Methods: A retrospective chart review was done to obtain all information for this case report. A 63-year-old male with ischemic cardiomyopathy, chronic HFrEF s/p HeartWare implantation (2021), CAD s/p CABG, PAD, ICD, diabetes, and recurrent GI bleeds (on warfarin INR goal 1.5–2.0) presented with tea-colored urine, abnormal LVAD hum, and mild chest discomfort. He described "sputtering" pump sounds at night. LVAD pump parameters were in normal range with a flow of 5.5 lpm at a speed of 3000rpms and power 6.3. Initial labs showed hemolysis (LDH 1307, haptoglobin < 10), elevated transaminases, rising lactic acid (6.75 mmol/L and rising creatinine. Given concerns for cardiogenic shock due to pump thrombosis he was taken for a right heart catheterization, which revealed a low cardiac index (Fick CI 1.8).

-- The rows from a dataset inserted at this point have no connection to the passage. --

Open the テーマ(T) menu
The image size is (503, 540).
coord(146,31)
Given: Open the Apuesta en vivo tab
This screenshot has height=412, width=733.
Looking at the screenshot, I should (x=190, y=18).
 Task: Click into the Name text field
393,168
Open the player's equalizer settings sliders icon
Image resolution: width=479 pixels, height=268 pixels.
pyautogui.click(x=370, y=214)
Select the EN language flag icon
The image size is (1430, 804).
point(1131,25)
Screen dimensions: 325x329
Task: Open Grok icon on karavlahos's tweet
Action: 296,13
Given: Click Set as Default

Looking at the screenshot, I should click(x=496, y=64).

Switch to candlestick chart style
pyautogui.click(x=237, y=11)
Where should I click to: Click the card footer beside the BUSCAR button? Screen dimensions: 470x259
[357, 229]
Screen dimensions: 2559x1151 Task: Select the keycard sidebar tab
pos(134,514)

Outcome: The patient was initiated on inotropic therapy but deteriorated into worsening cardiogenic shock requiring continuous renal replacement therapy. Impella 5.5 placement with HeartWare outflow graft ligation was performed. Within 24 hours, he developed RV failure, vasoplegia, and worsening lactic acidosis requiring initiation of VA-ECMO. A few days later, the patient underwent LVAD pump exchange to Heartmate 3, bioprosthetic AVR, and RVAD implantation. Post-op course was complicated by a large hemothorax requiring re-exploration and temporary chest closure and prolonged mechanical ventilation necessitating tracheostomy. After several weeks he showed signs of RV recovery, and the RVAD was removed on POD # 28. He progressed with rehabilitation, had renal recovery and was discharged home on POD # 51.
Conclusion: This case highlights the complexity of HeartWare LVAD thrombosis. Early signs such as hemoglobinuria, high LDH, and abnormal pump sounds preceded rapid decline into cardiogenic shock. Temporary mechanical support, including Impella, ECMO and RVAD were essential for stabilization and successful exchange to HM3. Vigilance and timely device replacement remain crucial.